Where a line below carries the word "button", include it in the count, then give the count alone.
:::::
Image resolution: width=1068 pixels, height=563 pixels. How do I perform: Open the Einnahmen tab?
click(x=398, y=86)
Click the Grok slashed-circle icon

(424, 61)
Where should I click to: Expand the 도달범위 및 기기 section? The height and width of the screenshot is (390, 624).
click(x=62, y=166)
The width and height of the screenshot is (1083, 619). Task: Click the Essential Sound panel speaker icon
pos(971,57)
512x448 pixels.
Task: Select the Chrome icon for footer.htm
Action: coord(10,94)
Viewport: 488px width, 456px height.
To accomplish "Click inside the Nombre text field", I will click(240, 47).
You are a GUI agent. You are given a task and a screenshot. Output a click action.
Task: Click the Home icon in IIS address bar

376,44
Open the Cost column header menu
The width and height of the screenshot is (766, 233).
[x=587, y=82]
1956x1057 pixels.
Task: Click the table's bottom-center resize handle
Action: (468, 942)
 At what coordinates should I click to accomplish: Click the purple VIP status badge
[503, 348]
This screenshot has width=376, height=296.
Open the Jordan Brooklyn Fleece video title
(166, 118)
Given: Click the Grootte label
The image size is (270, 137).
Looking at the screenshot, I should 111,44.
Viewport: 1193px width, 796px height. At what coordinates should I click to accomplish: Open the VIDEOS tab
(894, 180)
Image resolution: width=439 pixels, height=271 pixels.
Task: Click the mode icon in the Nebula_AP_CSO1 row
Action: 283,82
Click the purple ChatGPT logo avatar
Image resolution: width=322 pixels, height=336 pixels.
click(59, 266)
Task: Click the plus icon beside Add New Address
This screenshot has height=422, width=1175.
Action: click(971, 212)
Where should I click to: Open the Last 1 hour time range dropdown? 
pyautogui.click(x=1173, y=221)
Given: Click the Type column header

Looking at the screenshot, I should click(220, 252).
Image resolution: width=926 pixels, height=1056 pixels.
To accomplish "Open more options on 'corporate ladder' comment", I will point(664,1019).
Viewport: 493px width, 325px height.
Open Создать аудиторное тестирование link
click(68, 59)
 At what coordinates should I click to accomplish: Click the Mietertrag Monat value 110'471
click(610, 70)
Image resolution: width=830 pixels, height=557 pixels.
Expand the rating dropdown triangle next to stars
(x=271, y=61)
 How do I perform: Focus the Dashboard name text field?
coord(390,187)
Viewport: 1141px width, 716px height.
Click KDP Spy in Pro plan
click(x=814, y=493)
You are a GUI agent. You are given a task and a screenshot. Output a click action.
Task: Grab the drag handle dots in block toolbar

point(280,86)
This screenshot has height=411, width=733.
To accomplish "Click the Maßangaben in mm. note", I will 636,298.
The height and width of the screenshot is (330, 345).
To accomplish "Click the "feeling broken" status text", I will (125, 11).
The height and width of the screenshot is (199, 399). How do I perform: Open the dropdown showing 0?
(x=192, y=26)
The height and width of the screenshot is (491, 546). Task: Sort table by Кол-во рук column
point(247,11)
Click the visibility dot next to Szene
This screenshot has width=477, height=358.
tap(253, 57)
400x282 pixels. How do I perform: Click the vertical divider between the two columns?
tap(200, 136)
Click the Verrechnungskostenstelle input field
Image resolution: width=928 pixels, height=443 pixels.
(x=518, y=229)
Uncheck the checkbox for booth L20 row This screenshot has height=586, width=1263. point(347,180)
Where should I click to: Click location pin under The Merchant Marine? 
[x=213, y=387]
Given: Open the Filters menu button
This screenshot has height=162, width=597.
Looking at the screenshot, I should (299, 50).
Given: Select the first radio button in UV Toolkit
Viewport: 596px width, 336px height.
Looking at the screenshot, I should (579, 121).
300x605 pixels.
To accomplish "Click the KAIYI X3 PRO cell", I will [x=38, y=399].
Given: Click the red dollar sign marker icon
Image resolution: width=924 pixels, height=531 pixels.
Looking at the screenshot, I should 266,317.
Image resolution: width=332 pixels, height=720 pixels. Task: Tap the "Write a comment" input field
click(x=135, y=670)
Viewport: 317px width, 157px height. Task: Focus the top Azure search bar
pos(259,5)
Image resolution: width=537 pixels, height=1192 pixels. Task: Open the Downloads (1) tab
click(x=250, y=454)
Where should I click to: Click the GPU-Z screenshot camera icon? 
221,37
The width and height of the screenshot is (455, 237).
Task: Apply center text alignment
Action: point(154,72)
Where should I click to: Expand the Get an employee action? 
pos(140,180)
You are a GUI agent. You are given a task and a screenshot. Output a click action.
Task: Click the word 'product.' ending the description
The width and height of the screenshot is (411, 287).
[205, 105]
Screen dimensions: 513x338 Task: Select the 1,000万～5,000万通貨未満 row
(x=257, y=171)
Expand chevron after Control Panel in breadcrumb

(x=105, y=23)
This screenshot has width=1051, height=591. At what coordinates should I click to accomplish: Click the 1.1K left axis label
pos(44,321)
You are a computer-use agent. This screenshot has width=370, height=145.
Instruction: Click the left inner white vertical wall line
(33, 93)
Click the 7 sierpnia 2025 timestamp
:::::
ANSWER FOR THIS EXERCISE — 2